Generative AI may be creating more work than it saves
Everyone agrees that using generative artificial intelligence (AI) techniques may increase productivity and save workers time. However, even if these technologies make it simple to run code or generate reports rapidly, the backend labor required to create and maintain large language models (LLMs) may outweigh the labor savings up front. Furthermore, a lot of activities do not absolutely need AI’s power when conventional automation will suffice.
That’s what University of Pennsylvania Wharton School business professor Peter Cappelli said at a recent MIT event. When combined, generative AI and LLMs might make people’s jobs harder rather than easier. Implementing LLMs is challenging, and according to Cappelli, “it turns out there are many things generative AI could do that we don’t really need to do.”
Despite the hoopla around AI as a game-changing technology, he noted that “projections from the tech side are often spectacularly wrong.” “In fact, most of the technology forecasts about work have been wrong over time.” He claimed that the impending wave of autonomous vehicles, which was foreseen in 2018, is an illustration of optimistic predictions that haven’t materialized.
The finer points of technological development can sometimes trip up grandiose plans. Autonomous vehicle proponents focused on what “driverless trucks could do, rather than what needs to be done, and what is required for clearing regulations — the insurance issues, the software issues, and all those issues.” In addition, Cappelli stated: “If you look at their actual work, truck drivers do lots of things other than just driving trucks, even on long-haul trucking.”

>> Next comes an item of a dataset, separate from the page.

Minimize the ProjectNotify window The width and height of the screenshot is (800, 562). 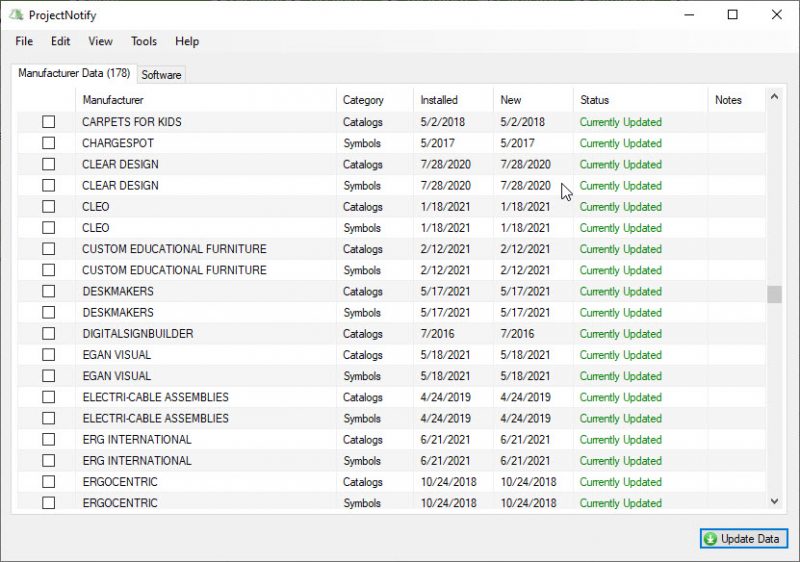[688, 15]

The use of generative AI to business and software development is comparable. Developers “spend a majority of their time doing things that don’t have anything to do with computer programming,” he stated. They are engaging in conversations, settling financial matters, and other such activities. Not everything that is done on the programming side is truly programming.”
While innovation has exciting technological potential, practicalities often impede its widespread adoption. Any labor-saving and productivity gains from generative AI may be offset by the backend effort required to create and maintain LLMs and algorithms.
According to Cappelli, “generative and operational AI both generate new work.” “People have to arrange resources, maintain databases, and deal with issues like veracity and conflicting reports, among other things. Many new duties will result from it, and someone will need to complete them.”
He claimed that even though operational AI has been around for a while, it is still being refined. The application of numerical machine learning has been notably lacking. Questions about database administration have played a factor in this. The mere act of compiling the data for analysis requires a significant amount of work. Data is frequently stored in silos across several organizations, which makes it challenging to combine politically as well as technically.”
Cappelli cites several issues in the move toward generative AI and LLMs that must be overcome:
- Addressing a problem/opportunity with generative AI/LLMs may be overkill – “There are lots of things that large language models can do that probably don’t need doing,” he stated. For example, business correspondence is seen as a use case, but most work is done through form letters and rote automation already. Add the fact that “a form letter has already been cleared by lawyers, and anything written by large language models has probably got to be seen by a lawyer. And that is not going to be any kind of a time saver.”
- It will get more costly to replace rote automation with AI – “It’s not so clear that large language models are going to be as cheap as they are now,” Cappelli warned. “As more people use them, computer space has to go up, electricity demands alone are big. Somebody’s got to pay for it.”
- People are needed to validate generative AI output – Generative AI reports or outputs may be fine for relatively simple things such as emails, but for more complex reporting or undertakings, there needs to be validation that everything is accurate. “If you’re going to use it for something important, you better be sure that it’s right. And how are you going to know if it’s right? Well, it helps to have an expert; somebody who can independently validate and knows something about the topic. To look for hallucinations or quirky outcomes, and that it is up-to-date. Some people say you could use other large language models to assess that, but it’s more a reliability issue than a validity issue. We have to check it somehow, and this is not necessarily easy or cheap to do.”
- Generative AI will drown us in too much and sometimes contradictory information – “Because it’s pretty easy to generate reports and output, you’re going to get more responses,” Cappelli said. Also, an LLM may even deliver different responses for the same prompt. “This is a reliability issue — what would you do with your report? You generate one that makes your division look better, and you give that to the boss.” Plus, he cautioned: “Even the people who build these models can’t tell you those answers in any clear-cut way. Are we going to drown people with adjudicating the differences in these outputs?”
- People still prefer to make decisions based on gut feelings or personal preferences – This issue will be tough for machines to overcome. Organizations may invest large sums of money in building and managing LLMs for roles, such as picking job candidates, but study after study shows people tend to hire people they like, versus what the analytics conclude, said Cappelli. “Machine learning could already do that for us. If you built the model, you would find that your line managers who are already making the decisions don’t want to use it. Another example of ‘if you build it, they won’t necessarily come.'”
Cappelli proposed that sorting through data storage and providing analysis to help decision-making processes is the most practical use of generative AI in the near future. “We are washing data right now that we haven’t been able to analyze ourselves,” he stated. “It’s going to be way better at doing that than we are,” he stated. “Someone’s got to worry about guardrails and data pollution issues” in addition to database management.